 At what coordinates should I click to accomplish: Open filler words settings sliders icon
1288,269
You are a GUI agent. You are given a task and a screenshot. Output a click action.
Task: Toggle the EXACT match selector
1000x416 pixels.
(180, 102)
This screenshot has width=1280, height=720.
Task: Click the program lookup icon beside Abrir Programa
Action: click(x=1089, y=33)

——————

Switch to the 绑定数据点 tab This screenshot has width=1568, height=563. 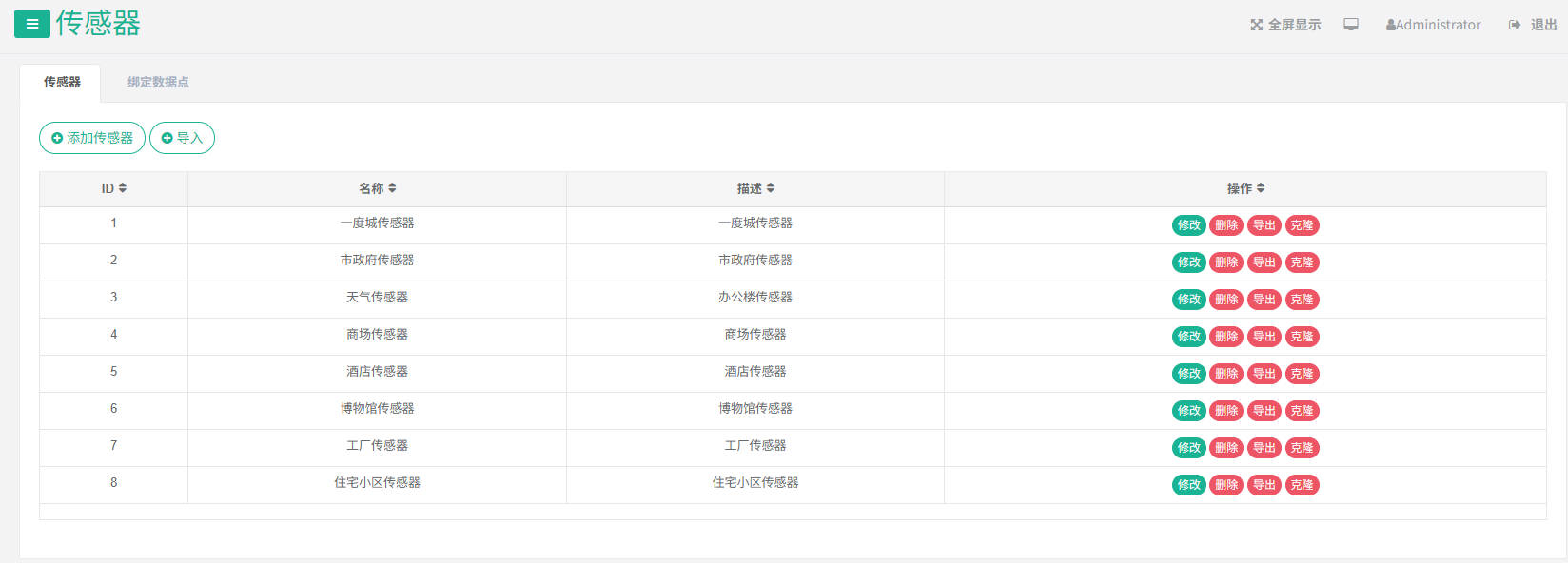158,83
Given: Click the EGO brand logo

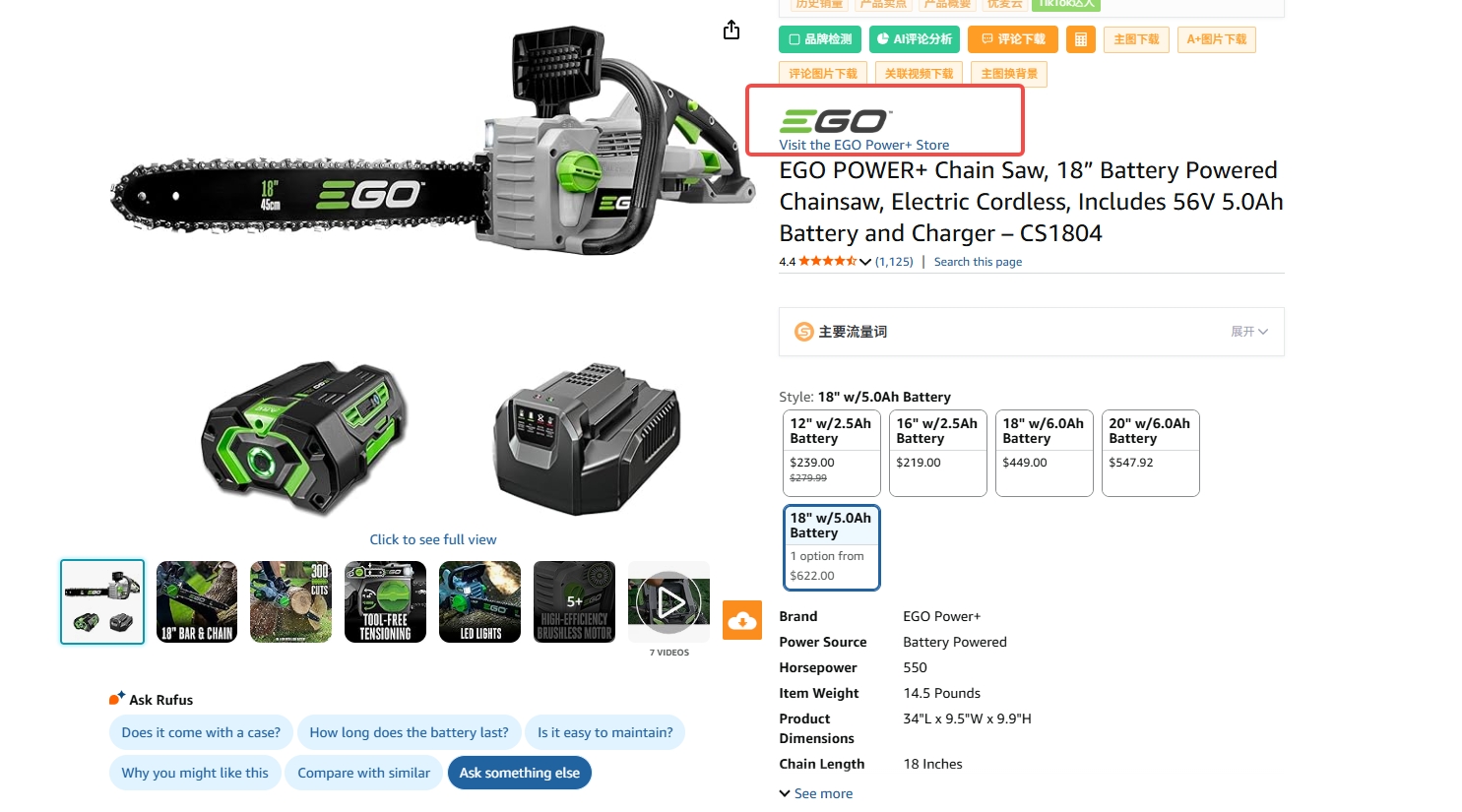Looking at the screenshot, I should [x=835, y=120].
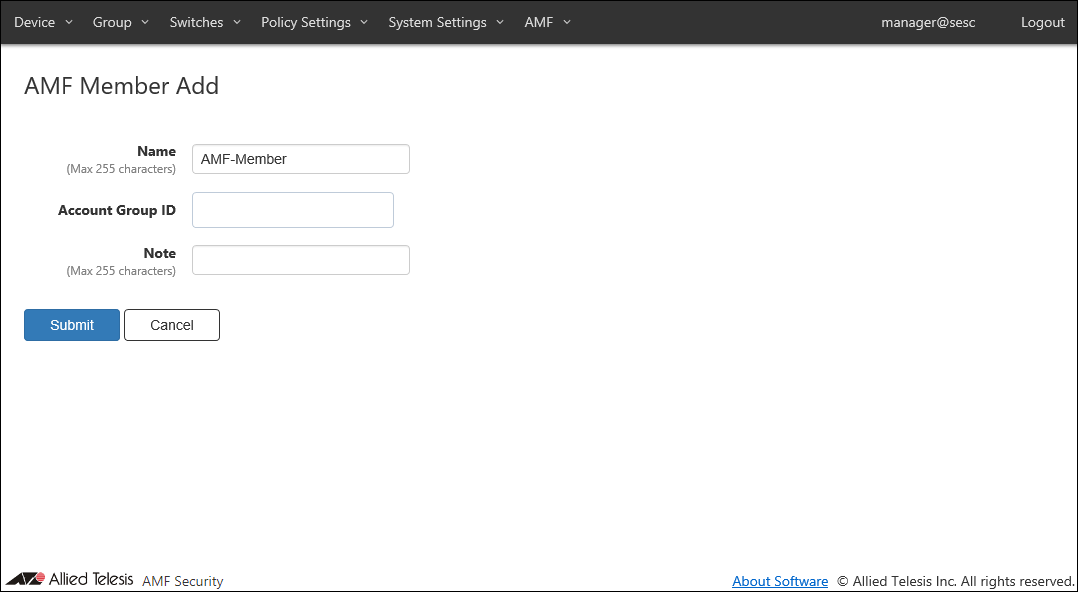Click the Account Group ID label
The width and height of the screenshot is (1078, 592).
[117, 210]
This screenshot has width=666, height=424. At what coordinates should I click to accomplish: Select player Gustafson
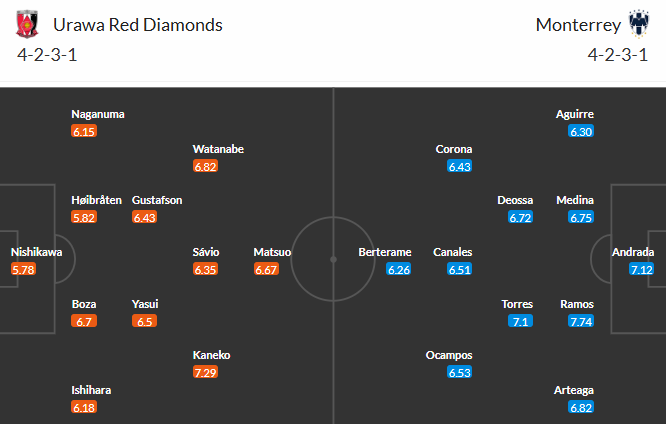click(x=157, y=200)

——————

EXERCISE =
Print exactly the lines above from the one with "At what coordinates should I click to accomplish: Open" to the one with "Task: Toggle the EXACT match selector", including both.

ANSWER BELOW =
 At what coordinates should I click to accomplish: Open filler words settings sliders icon
1288,269
You are a GUI agent. You are given a task and a screenshot. Output a click action.
Task: Toggle the EXACT match selector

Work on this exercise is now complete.